__Work task__
From the first line to the last, print the data exactly as it appears.

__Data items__
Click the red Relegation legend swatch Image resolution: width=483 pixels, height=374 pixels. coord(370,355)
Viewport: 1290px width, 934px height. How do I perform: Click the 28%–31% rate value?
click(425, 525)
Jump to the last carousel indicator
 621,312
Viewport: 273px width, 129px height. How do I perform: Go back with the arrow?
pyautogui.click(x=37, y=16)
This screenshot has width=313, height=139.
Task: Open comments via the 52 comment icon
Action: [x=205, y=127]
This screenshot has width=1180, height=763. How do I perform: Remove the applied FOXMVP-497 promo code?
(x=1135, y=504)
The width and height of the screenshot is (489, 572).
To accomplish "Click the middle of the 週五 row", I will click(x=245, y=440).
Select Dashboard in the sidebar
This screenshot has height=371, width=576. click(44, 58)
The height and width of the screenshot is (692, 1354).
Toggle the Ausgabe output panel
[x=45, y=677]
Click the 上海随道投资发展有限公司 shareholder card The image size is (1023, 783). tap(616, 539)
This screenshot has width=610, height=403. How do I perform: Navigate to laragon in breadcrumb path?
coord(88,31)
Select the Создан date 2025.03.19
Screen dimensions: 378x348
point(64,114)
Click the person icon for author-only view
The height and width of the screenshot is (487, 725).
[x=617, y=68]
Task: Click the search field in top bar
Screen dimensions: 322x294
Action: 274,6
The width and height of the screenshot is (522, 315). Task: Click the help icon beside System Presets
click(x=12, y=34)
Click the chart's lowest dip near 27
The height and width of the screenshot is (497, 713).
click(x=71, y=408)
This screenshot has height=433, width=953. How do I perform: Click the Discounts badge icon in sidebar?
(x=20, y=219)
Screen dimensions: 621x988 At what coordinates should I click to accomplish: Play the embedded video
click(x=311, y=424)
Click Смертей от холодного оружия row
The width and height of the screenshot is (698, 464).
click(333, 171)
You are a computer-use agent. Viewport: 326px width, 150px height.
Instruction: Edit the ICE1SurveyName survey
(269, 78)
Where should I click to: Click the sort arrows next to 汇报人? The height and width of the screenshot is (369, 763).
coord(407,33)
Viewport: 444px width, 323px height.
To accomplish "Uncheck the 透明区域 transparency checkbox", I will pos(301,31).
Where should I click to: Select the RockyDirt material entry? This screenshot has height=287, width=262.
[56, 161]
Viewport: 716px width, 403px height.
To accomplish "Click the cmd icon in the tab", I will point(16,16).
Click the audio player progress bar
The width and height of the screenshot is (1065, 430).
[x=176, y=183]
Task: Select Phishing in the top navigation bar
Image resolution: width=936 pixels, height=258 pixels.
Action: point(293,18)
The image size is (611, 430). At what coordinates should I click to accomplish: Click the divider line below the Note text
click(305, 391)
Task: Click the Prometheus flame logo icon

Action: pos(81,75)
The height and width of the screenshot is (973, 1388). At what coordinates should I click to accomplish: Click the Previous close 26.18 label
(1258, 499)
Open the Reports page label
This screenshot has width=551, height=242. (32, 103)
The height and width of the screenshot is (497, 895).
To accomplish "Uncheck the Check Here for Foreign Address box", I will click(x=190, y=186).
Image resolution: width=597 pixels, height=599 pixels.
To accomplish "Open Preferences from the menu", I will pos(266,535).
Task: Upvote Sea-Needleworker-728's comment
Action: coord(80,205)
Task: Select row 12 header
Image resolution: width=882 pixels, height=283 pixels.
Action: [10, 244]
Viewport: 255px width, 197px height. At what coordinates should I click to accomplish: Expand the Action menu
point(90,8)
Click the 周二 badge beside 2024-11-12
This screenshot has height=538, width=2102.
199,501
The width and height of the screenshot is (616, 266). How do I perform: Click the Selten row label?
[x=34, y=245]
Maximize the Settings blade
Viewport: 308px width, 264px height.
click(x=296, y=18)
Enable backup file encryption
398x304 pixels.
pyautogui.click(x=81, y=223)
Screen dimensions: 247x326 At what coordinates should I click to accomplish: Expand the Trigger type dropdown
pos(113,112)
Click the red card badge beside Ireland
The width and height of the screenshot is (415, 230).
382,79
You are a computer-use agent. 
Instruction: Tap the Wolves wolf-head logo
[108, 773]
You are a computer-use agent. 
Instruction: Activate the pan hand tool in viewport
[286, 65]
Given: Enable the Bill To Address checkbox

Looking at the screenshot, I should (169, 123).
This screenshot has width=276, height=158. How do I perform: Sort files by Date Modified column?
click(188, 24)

__Your solution__
Click the red Relegation legend swatch Image resolution: width=483 pixels, height=374 pixels. coord(370,355)
Viewport: 1290px width, 934px height. How do I perform: Click the 28%–31% rate value?
click(425, 525)
Jump to the last carousel indicator
 621,312
Viewport: 273px width, 129px height. How do I perform: Go back with the arrow?
pyautogui.click(x=37, y=16)
This screenshot has width=313, height=139.
Task: Open comments via the 52 comment icon
Action: [x=205, y=127]
This screenshot has width=1180, height=763. How do I perform: Remove the applied FOXMVP-497 promo code?
(x=1135, y=504)
The width and height of the screenshot is (489, 572).
To accomplish "Click the middle of the 週五 row", I will click(x=245, y=440).
Select Dashboard in the sidebar
This screenshot has height=371, width=576. click(44, 58)
The height and width of the screenshot is (692, 1354).
Toggle the Ausgabe output panel
[x=45, y=677]
Click the 上海随道投资发展有限公司 shareholder card The image size is (1023, 783). tap(616, 539)
This screenshot has width=610, height=403. How do I perform: Navigate to laragon in breadcrumb path?
coord(88,31)
Select the Создан date 2025.03.19
Screen dimensions: 378x348
point(64,114)
Click the person icon for author-only view
The height and width of the screenshot is (487, 725).
[x=617, y=68]
Task: Click the search field in top bar
Screen dimensions: 322x294
Action: 274,6
The width and height of the screenshot is (522, 315). Task: Click the help icon beside System Presets
click(x=12, y=34)
Click the chart's lowest dip near 27
The height and width of the screenshot is (497, 713).
click(x=71, y=408)
This screenshot has height=433, width=953. How do I perform: Click the Discounts badge icon in sidebar?
(x=20, y=219)
Screen dimensions: 621x988 At what coordinates should I click to accomplish: Play the embedded video
click(x=311, y=424)
Click Смертей от холодного оружия row
The width and height of the screenshot is (698, 464).
click(333, 171)
You are a computer-use agent. Viewport: 326px width, 150px height.
Instruction: Edit the ICE1SurveyName survey
(269, 78)
Where should I click to: Click the sort arrows next to 汇报人? The height and width of the screenshot is (369, 763).
coord(407,33)
Viewport: 444px width, 323px height.
To accomplish "Uncheck the 透明区域 transparency checkbox", I will pos(301,31).
Where should I click to: Select the RockyDirt material entry? This screenshot has height=287, width=262.
[56, 161]
Viewport: 716px width, 403px height.
To accomplish "Click the cmd icon in the tab", I will point(16,16).
Click the audio player progress bar
The width and height of the screenshot is (1065, 430).
[x=176, y=183]
Task: Select Phishing in the top navigation bar
Image resolution: width=936 pixels, height=258 pixels.
Action: point(293,18)
The image size is (611, 430). At what coordinates should I click to accomplish: Click the divider line below the Note text
click(305, 391)
Task: Click the Prometheus flame logo icon

Action: pos(81,75)
The height and width of the screenshot is (973, 1388). At what coordinates should I click to accomplish: Click the Previous close 26.18 label
(1258, 499)
Open the Reports page label
This screenshot has width=551, height=242. (32, 103)
The height and width of the screenshot is (497, 895).
To accomplish "Uncheck the Check Here for Foreign Address box", I will click(x=190, y=186).
Image resolution: width=597 pixels, height=599 pixels.
To accomplish "Open Preferences from the menu", I will pos(266,535).
Task: Upvote Sea-Needleworker-728's comment
Action: coord(80,205)
Task: Select row 12 header
Image resolution: width=882 pixels, height=283 pixels.
Action: [10, 244]
Viewport: 255px width, 197px height. At what coordinates should I click to accomplish: Expand the Action menu
point(90,8)
Click the 周二 badge beside 2024-11-12
This screenshot has height=538, width=2102.
199,501
The width and height of the screenshot is (616, 266). How do I perform: Click the Selten row label?
[x=34, y=245]
Maximize the Settings blade
Viewport: 308px width, 264px height.
click(x=296, y=18)
Enable backup file encryption
398x304 pixels.
pyautogui.click(x=81, y=223)
Screen dimensions: 247x326 At what coordinates should I click to accomplish: Expand the Trigger type dropdown
pos(113,112)
Click the red card badge beside Ireland
The width and height of the screenshot is (415, 230).
382,79
You are a computer-use agent. 
Instruction: Tap the Wolves wolf-head logo
[108, 773]
You are a computer-use agent. 
Instruction: Activate the pan hand tool in viewport
[286, 65]
Given: Enable the Bill To Address checkbox

Looking at the screenshot, I should (169, 123).
This screenshot has width=276, height=158. How do I perform: Sort files by Date Modified column?
click(188, 24)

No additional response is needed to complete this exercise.